:: Work request ::
List every food that the text on life after high school mentions.

:: Extracted text ::

▼

1. Some adults are terrible at their jobs.

In high school you probably had some teachers that weren’t so great at teaching. At the time you thought it was just a weird quirk, or they were really cool for throwing a fiesta every Friday for four months straight. In reality, it was just an excuse for them to not put any effort into a lesson plan and to eat chips and salsa all day. I can’t blame them honestly. That’s a pretty sweet gig. However, once you hit the working world you will soon realize just how many adults are terrible at their jobs. This especially rings true with office jobs. A simple email asking someone if they’d like chicken or fish at the team event will be met with a useless reply of, “Yes.”  

2. You’re going to have to find a way to tolerate all types of people.

Unfortunately, you will have to find a way to deal with unpleasant people in your life. When you were in high school, you may have been picked on by a bully thought, Well, once I graduate I won’t have to deal with people like that anymore. The truth is that the kids who bullied you in high school often just turn into adult douchebags. You also didn’t realize it in high school, but your teachers just get replaced by your managers, and your peers become your coworkers. It’s a vicious cycle.

▲

:: Listed entries ::

▼

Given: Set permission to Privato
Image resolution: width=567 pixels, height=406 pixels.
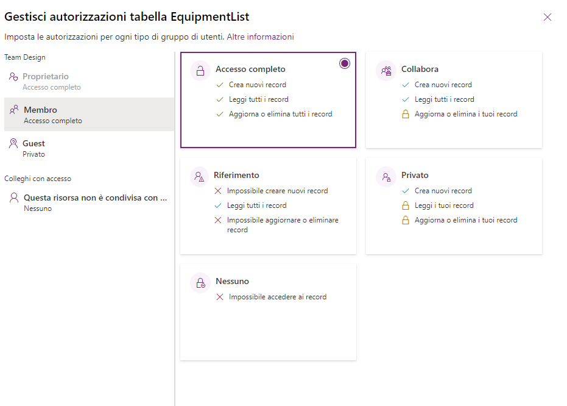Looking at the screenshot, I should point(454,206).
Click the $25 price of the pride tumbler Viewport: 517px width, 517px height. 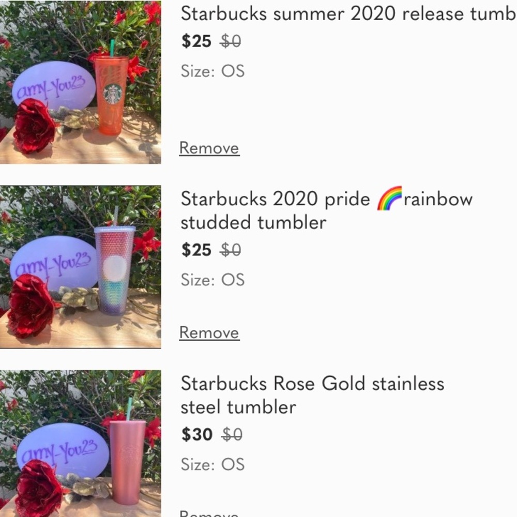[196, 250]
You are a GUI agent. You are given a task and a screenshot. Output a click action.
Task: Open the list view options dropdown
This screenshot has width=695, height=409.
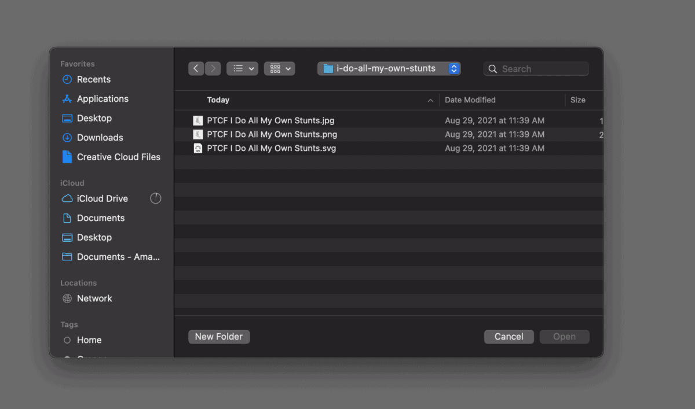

▲

:: The completed task ::
chips, salsa, chicken, fish